An alternative way of viewing the data presented in Figure 2c is to plot the trend in average yield response over time of the different zones. This has been done for Zone 2 and its neighbouring zones (Zones 4, 5, 7 and 8) for the rectangular block second from the top (north) (highlighted in square box in Fig. 2d). In the graph in Fig 2d, Zone 2 (purple) has the lowest response in most years. Zones 5 (light green) and 7 (orange) show the same trend over time. Zone 5 is approximately 1 -2 t/ac higher than Zone 2 and Zone 7 again 1 – 2 t/ac greater than Zone 5 (i.e. Zone 7 yield is 2-4 t/ac > Zone 2). While Zones 2, 5 and 7 follow the same temporal pattern), Zones 4 and 8 deviate, especially in 2017, indicating a different effect on production.

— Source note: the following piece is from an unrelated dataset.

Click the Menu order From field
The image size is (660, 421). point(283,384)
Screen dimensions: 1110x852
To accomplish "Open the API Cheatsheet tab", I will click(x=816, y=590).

The depressed and very depressed yield response in 2016 and 2017 in Zone 4 (relative to the neighbouring zones and the 2014-15 yield) seems of particular concern. Zone 8 (pink) also appears depressed in 2017 relative to its response in 2014-16, when it is similar to Zone 5.

The zones in this block are quite small, on average just over 1 acre in size. However, they are a potentially manageable size although some may net some slight reconfiguring to fit with mechanical operations. Within this block, Zone 6 is a very small zone (centre bottom surrounded by Zone 8). The respone of Zone 6 is very similar to Zone 5, however its size makes it unsuitable for management. In reality, Zone 6 would be part of Zone 8 (pink).

The information presented in Figure 2d is a first step in simplifying the dense and often confusing data in Figure 2a yield maps. Discussions are on-going with local collaborators to understand the resolution at which growers a) want information and b) want to perform management. In this interation zones of 0.5 – 1.5 acres have been targeted. Changing some of the defaults in the zoning algorithm could generate finer smaller zones or coarser larger zones.

**Summation**

These two case studies illustrate some of the challenges and the opportunities when dealing with large amounts of spatio-temporal agricultural data. Information (not data) is needed in a timely and comprehensible manner to make decisions. The examples here, while a step forward, are certainly not the end point, nor have they met grower criteria. We will continue to discuss outcomes and preferences with the end-users to arrive at a best-use scenario that integrates best practice science with practical solutions and interoperability behind the farm-gate.

In case study 2, for example, the size of yield zones is a concern for the grower, as is the decision to treat and analyse the blocks separately. In many cases, such concerns are subjective and while there may be a general preference, there is unlikely to be a “one-size-fits-all” solution. Approaches such as these presented here therefore need to also be adaptive to grower preferences.

This work is on-going and evolving. We welcome any comments on it.